I turned around and felt distinctly creeped out that—by the frail light of my mobile—I couldn’t see the edges of the room. How could I explain that sensation without sounding silly? Every Reckoner hideout had been tucked away and secure. This empty warehouse was the opposite.

Cody claimed it would be secure anyway. Our time in Ildithia had let him and Abraham do some investigating, and they’d come up with this warehouse as a spot nobody used, and one that was convenient to a spot I wanted to use in our plan to attack Prof.

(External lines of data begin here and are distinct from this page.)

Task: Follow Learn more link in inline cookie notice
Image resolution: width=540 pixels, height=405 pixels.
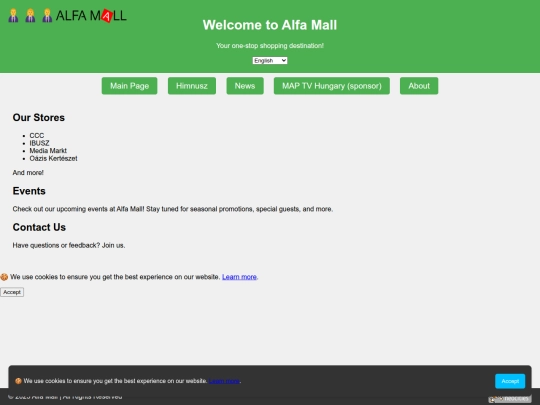Action: pos(239,277)
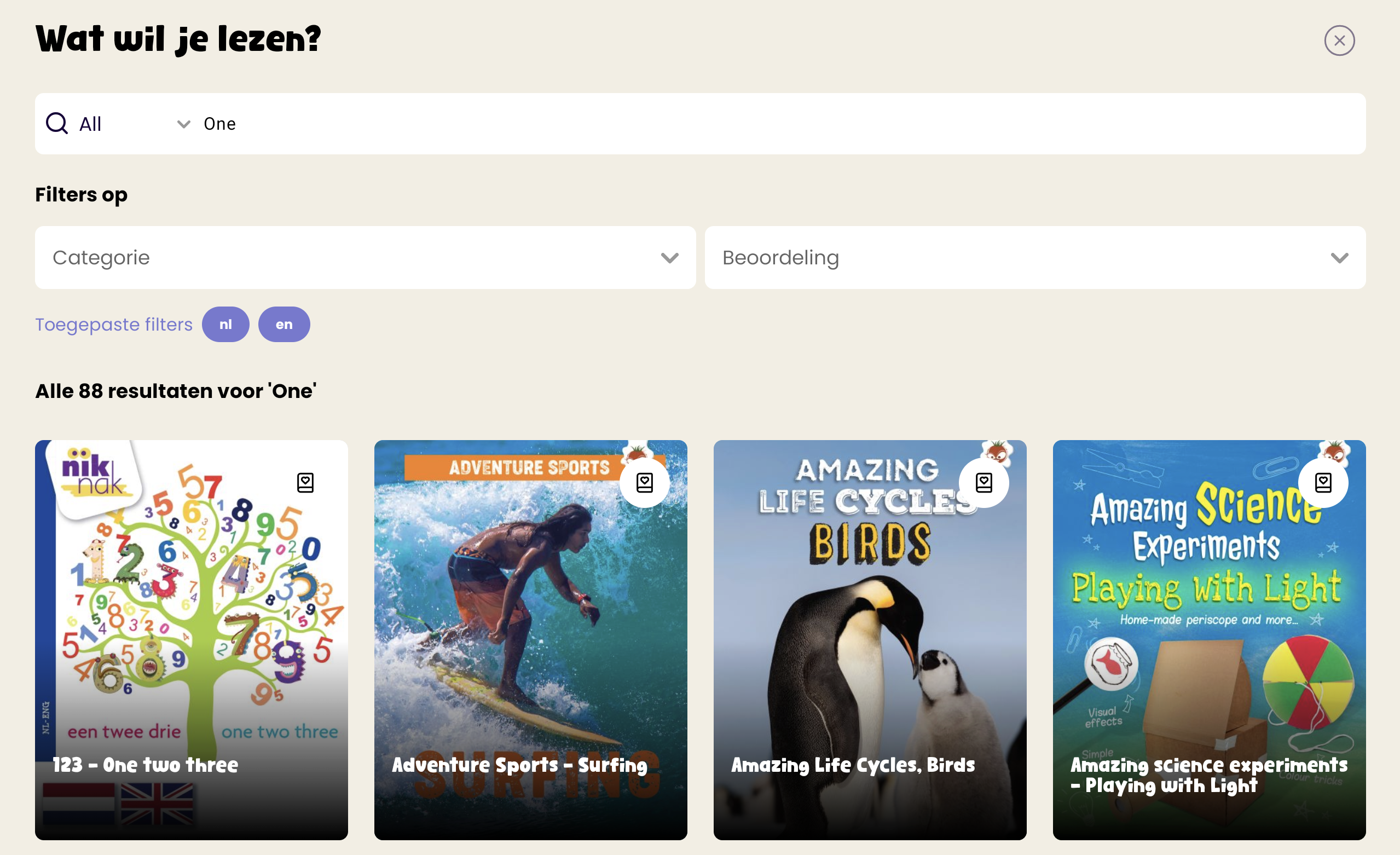Open Amazing Life Cycles Birds cover

870,640
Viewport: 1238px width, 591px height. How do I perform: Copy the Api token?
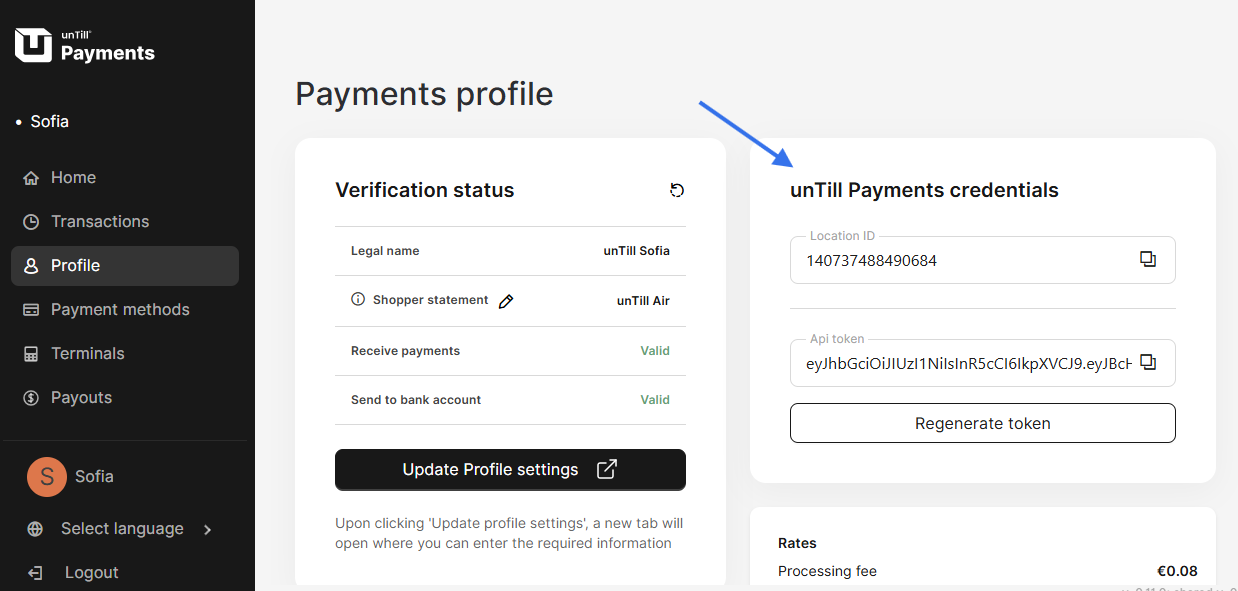tap(1148, 363)
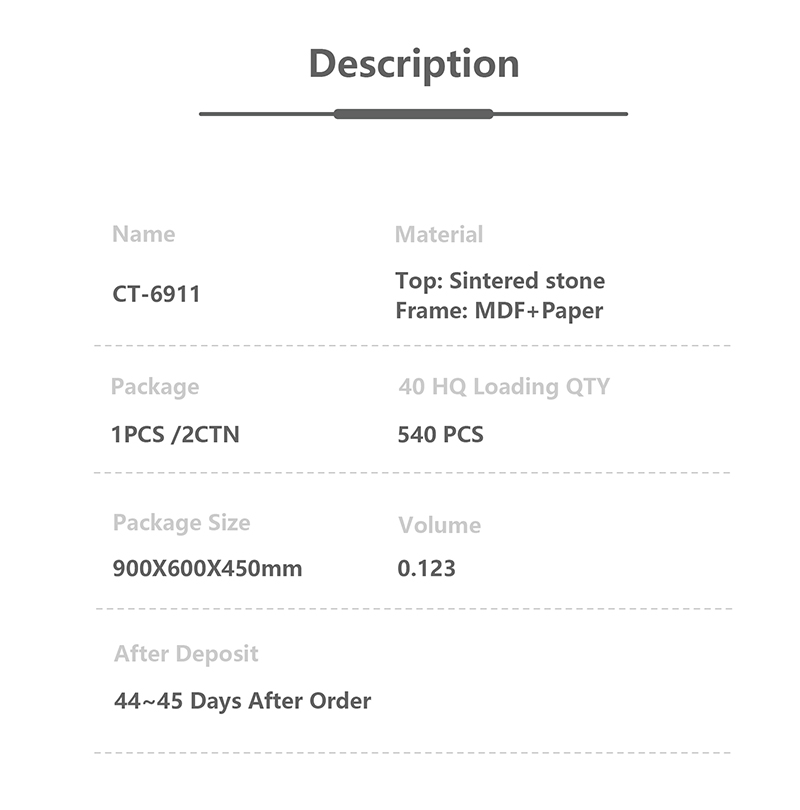
Task: Click the 44~45 Days After Order text
Action: (242, 701)
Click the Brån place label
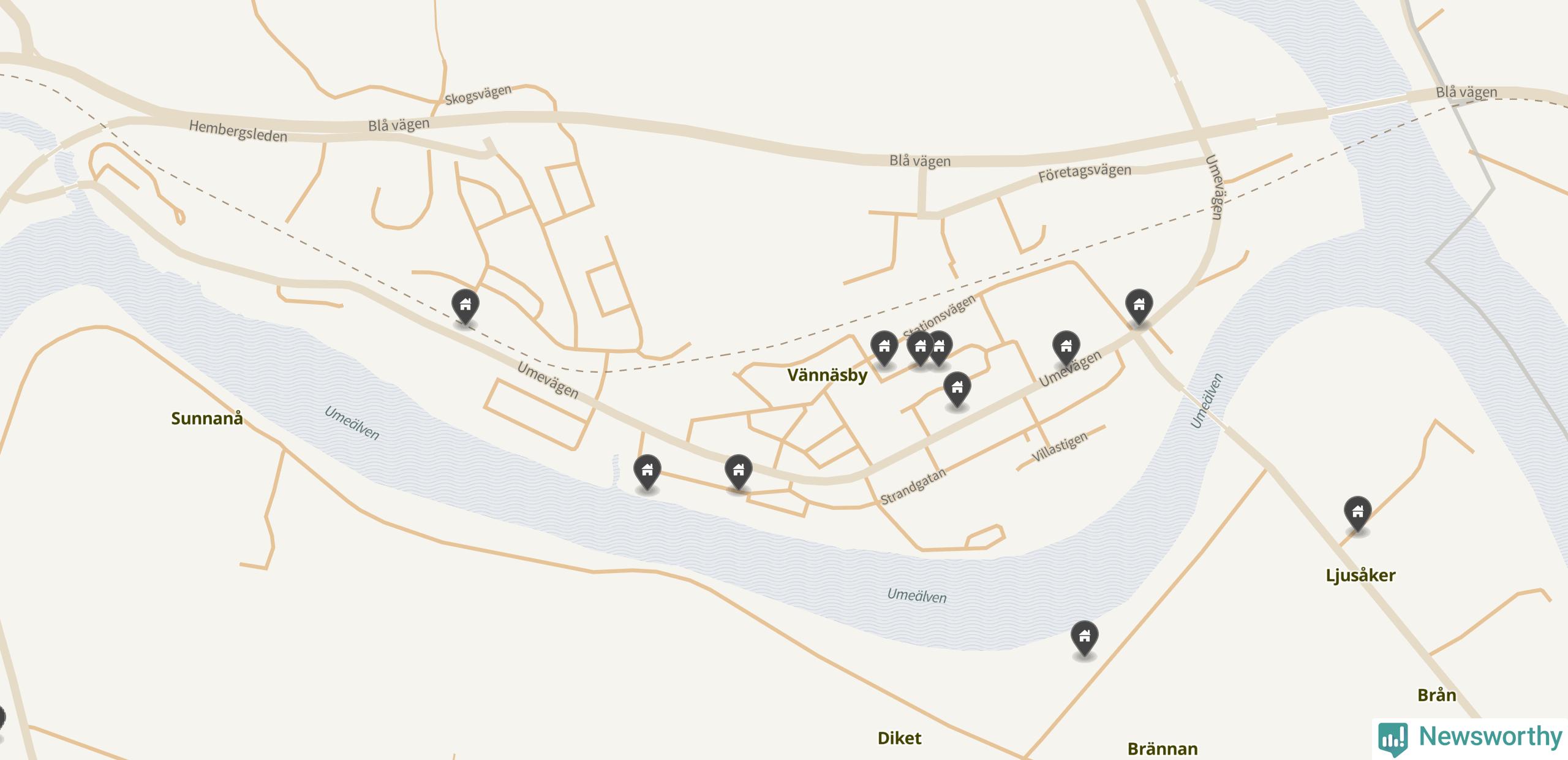This screenshot has height=760, width=1568. pyautogui.click(x=1436, y=695)
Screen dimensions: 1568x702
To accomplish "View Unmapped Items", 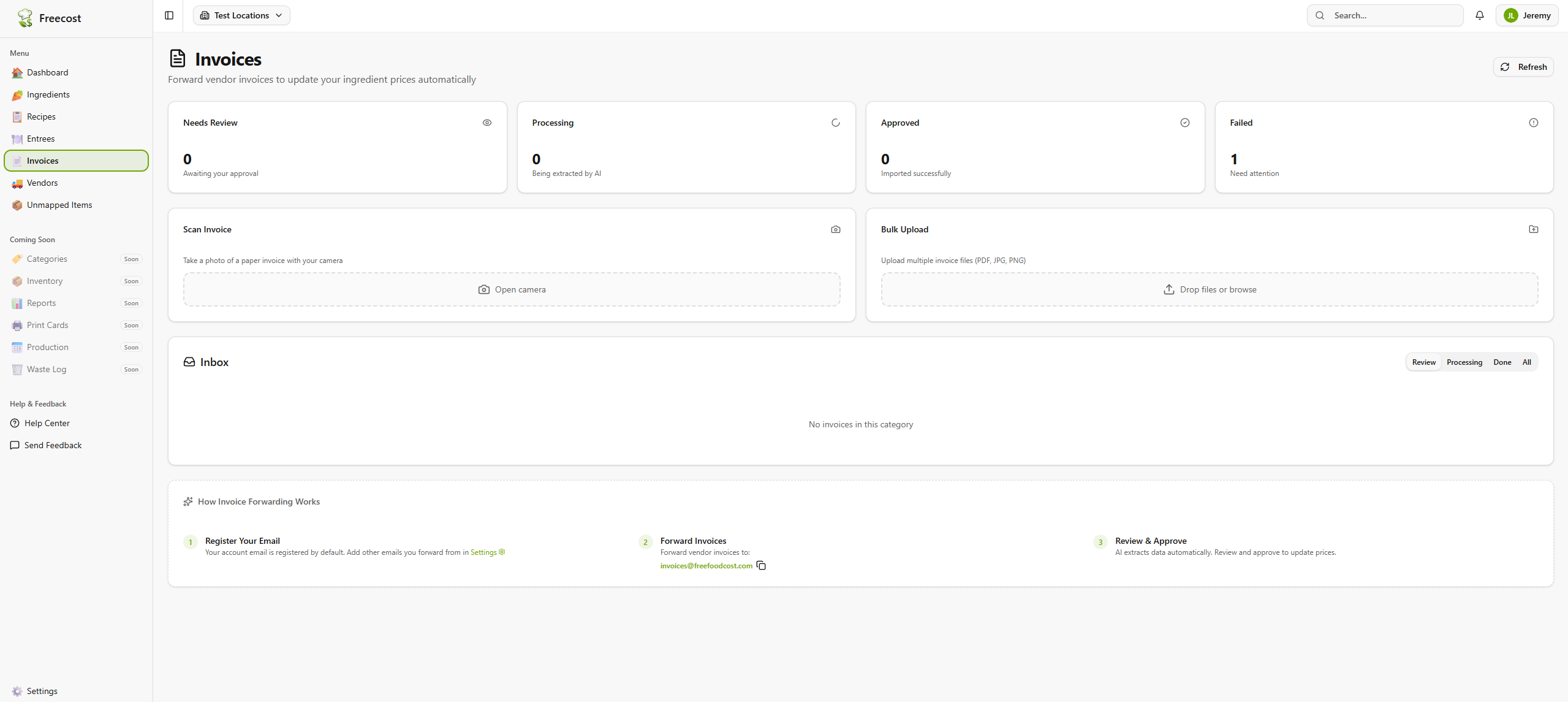I will 59,205.
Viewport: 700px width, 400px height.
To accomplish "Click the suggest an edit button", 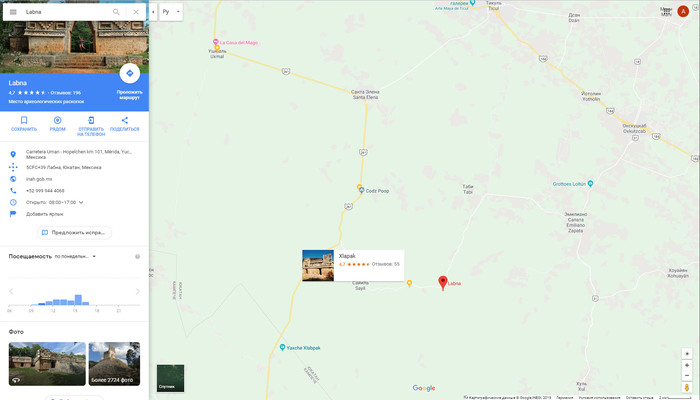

I shook my head, grabbing my pack and lugging it across the room to the far wall, where Abraham and Mizzy had set theirs. Nearby, Cody had already started growing a smaller room inside the ware

house. He worked carefully with a gloved hand, stroking the salt outward like he was sculpting clay, using the trowel to make smooth surfaces. His glove hummed softly, making the crystal structure of the salt extend behind his motions. He’d only been working for about an hour, but he already had a good start on the smaller chamber.

“Ain’t nobody gonna bother us here, lad,” Cody said in a reassuring voice as he worked.

“Why not?” I asked. “Seems like a perfect place to hole up a large group of people.” I could imagine the warehouse filled with families, each around their own trash can fire. That would transform it. Rather than being tomblike and empty, it would be full of sounds and life.